Kazakhstan is a Eurasian state. It is located in the central part of Eurasia, with the major part of the territory in Asia, and the minor part in Europe. It is surrounded by Caspian Sea, lower Volga, Ural, Siberia, China and the Central Asia.

Kazakhstan is a country with rich historical and cultural past. It is located on the crossroads of most ancient civilizations of the world, on the point of intersection of transport roads, and is amidst social, economic, cultural and ideological connections between the East and the West, Europe and Asia, between the largest states in Eurasia.

The capital city is Astana. Population is 17.330.494.

According to its Constitution, Kazakhstan is a secular country.

The prevalent religions in Kazakhstan are Islam and Christianity.

Islam is the dominant religion in Kazakhstan. Muslims make 70% of the population. Kazakhs are Sunni Muslims. Before adopting Islam, Kazakhs were pagans, followers of a religion named Tengrianism. The followers of Tengrianism deified the nature, worshipped the eternal sky and the spirits of their ancestors.

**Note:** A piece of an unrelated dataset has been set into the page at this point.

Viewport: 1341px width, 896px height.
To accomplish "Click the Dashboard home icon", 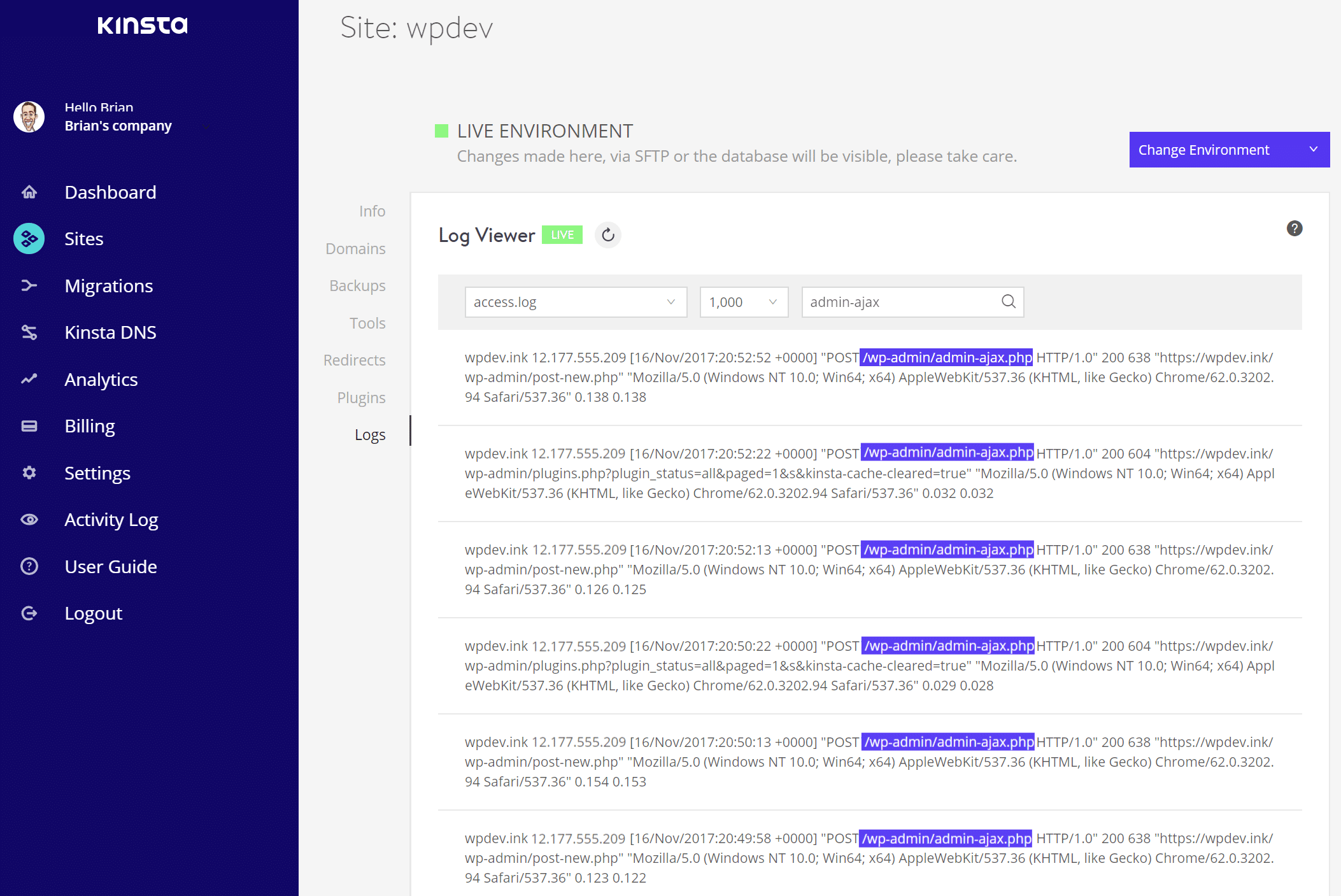I will click(x=29, y=192).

As ethnic customs and traditions of Kazakhs were connected to their pagan beliefs, after adoption of Islam they preserved their national peculiarities, which influenced their Muslim life. This tendency is well noticeable in the lifestyle of nomadic peoples, in contrast to the lifestyle of settled Muslim nations.

Expansion of Islam in the territory of today’s Kazakhstan lasted for several centuries. Islam was established in this territory from the 10thcentury. Currently majority of Kazakhs consider themselves Muslims and adhere to Muslim customs in a various degree, although it can be noted that only a little part of them prays Mohammedan prayer regularly and keeps other religious requirements of Islam. Currently there are 2.700 mosques in Kazakhstan, while during the Soviet times there were 63 of them. Today the number of believers in Kazakhstan has grown, including Muslims.

It is noteworthy that even in 1762, Kyrgyzs and Kazakhs addressed a request to Ekaterina II, the Queen of Russia, to protect them from propagation of Islam and to convert them to Orthodoxy. Such requests were sent repeatedly during the next century as well. The subject of necessity and possibility of converting Kazakhs and Kyrgyzs were raised in different times by Ch. Ch. Valikhanov, N. A. Krasnovski, V. A. Lipski, T. Tikhonov, and others.

“Kyrgyzs and Kazakhs are talented nations, and Muslim indifference and stillness is strange to them; they are capable to embrace (European) culture…”, said V. A. Lipski, confirming and proving the necessity of Christianizing this nation. However, both the tsarist government and the Russian Orthodox Church took an unequivocal and clear stand that ‘Kazakhs and Kyrgyzs must remain Muslim’. The only exception were individual missionaries who worked alone and in fear, endangering their lives, with no support from the government or the Church.

In Kazakhstan, Metropolitan District of the Russian Orthodox Church is formed. In the territory of Kazakhstan, there are 9 eparchies, 230 parishes, where 300 priests serve; the parishes are also attended by other nationalities.


Christian Context

Today Kazakhstan’s Constitution limits religious freedom. In general, the authorities of Kazakhstan are respectful toward the majority of the registered religious organizations; however, they started to strictly limit unregistered religious groups, which are not numerous. They make them pay fines, search their properties, with confiscation of religious literature and arrests of the members.

In 1900, there were no Kazakh Christians, but today there are more than 15.000 of them. Because of the strict laws, it is very difficult for Christian organizations to obtain registration. According to the current laws, persons under 18 are not allowed to attend Churches, and so there are no youth services and the young people are not taught on faith in Churches.

In 2014, Kazakh Christians underwent massive persecutions. They do not remember such kind of persecutions from the times of collapse of the Soviet Union. Only in 2 months, there were 49 trials for participation of believers in Christian services; moreover, 8 Christians had short-term sentences (1 to 8 days), 29 people are forbidden to go leave the country, and 2 automobiles are confiscated. And this has happened only in 2 months! During the year, there were also instances of murders of Christians.